Please update the rows below so that every "At what coordinates should I click to accomplish" becomes "Where should I click to accomplish", with everything else left unchanged.

________________

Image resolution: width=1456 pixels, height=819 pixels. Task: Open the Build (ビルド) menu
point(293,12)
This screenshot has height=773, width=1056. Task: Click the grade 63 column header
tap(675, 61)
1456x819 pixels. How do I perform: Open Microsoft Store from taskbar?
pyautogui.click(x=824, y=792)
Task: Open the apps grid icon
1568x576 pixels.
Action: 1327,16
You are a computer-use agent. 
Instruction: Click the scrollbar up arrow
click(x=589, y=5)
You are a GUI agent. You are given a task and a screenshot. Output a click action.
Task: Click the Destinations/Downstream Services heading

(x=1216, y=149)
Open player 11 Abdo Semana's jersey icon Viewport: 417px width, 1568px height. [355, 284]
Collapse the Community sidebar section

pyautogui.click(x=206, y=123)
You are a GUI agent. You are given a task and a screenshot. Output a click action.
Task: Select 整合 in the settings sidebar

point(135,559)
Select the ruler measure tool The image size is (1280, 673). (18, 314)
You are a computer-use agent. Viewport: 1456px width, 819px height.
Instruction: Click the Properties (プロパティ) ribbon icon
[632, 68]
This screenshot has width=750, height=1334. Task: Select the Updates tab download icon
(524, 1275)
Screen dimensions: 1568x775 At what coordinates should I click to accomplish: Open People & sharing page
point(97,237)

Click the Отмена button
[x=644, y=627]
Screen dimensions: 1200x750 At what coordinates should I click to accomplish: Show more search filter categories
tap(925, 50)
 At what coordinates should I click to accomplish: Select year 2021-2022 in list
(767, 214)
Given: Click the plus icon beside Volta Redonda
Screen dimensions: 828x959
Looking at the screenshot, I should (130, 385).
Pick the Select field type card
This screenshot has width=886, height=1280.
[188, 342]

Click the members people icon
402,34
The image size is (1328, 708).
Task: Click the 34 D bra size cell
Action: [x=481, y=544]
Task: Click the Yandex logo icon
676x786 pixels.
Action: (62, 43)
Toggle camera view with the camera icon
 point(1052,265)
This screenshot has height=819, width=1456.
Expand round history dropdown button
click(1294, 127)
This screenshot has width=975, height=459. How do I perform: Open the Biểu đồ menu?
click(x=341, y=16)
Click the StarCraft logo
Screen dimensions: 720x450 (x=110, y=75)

________________

Exercise solution
Image resolution: width=1456 pixels, height=819 pixels. Task: Open the Build (ビルド) menu
point(293,12)
This screenshot has height=773, width=1056. Task: Click the grade 63 column header
tap(675, 61)
1456x819 pixels. How do I perform: Open Microsoft Store from taskbar?
pyautogui.click(x=824, y=792)
Task: Open the apps grid icon
1568x576 pixels.
Action: 1327,16
You are a computer-use agent. 
Instruction: Click the scrollbar up arrow
click(x=589, y=5)
You are a GUI agent. You are given a task and a screenshot. Output a click action.
Task: Click the Destinations/Downstream Services heading

(x=1216, y=149)
Open player 11 Abdo Semana's jersey icon Viewport: 417px width, 1568px height. [355, 284]
Collapse the Community sidebar section

pyautogui.click(x=206, y=123)
You are a GUI agent. You are given a task and a screenshot. Output a click action.
Task: Select 整合 in the settings sidebar

point(135,559)
Select the ruler measure tool The image size is (1280, 673). (18, 314)
You are a computer-use agent. Viewport: 1456px width, 819px height.
Instruction: Click the Properties (プロパティ) ribbon icon
[632, 68]
This screenshot has width=750, height=1334. Task: Select the Updates tab download icon
(524, 1275)
Screen dimensions: 1568x775 Where should I click to accomplish: Open People & sharing page
point(97,237)

Click the Отмена button
[x=644, y=627]
Screen dimensions: 1200x750 Where should I click to accomplish: Show more search filter categories
tap(925, 50)
 Where should I click to accomplish: Select year 2021-2022 in list
(767, 214)
Given: Click the plus icon beside Volta Redonda
Screen dimensions: 828x959
Looking at the screenshot, I should (130, 385).
Pick the Select field type card
This screenshot has width=886, height=1280.
[188, 342]

Click the members people icon
402,34
The image size is (1328, 708).
Task: Click the 34 D bra size cell
Action: [x=481, y=544]
Task: Click the Yandex logo icon
676x786 pixels.
Action: (62, 43)
Toggle camera view with the camera icon
 point(1052,265)
This screenshot has height=819, width=1456.
Expand round history dropdown button
click(1294, 127)
This screenshot has width=975, height=459. How do I perform: Open the Biểu đồ menu?
click(x=341, y=16)
Click the StarCraft logo
Screen dimensions: 720x450 (x=110, y=75)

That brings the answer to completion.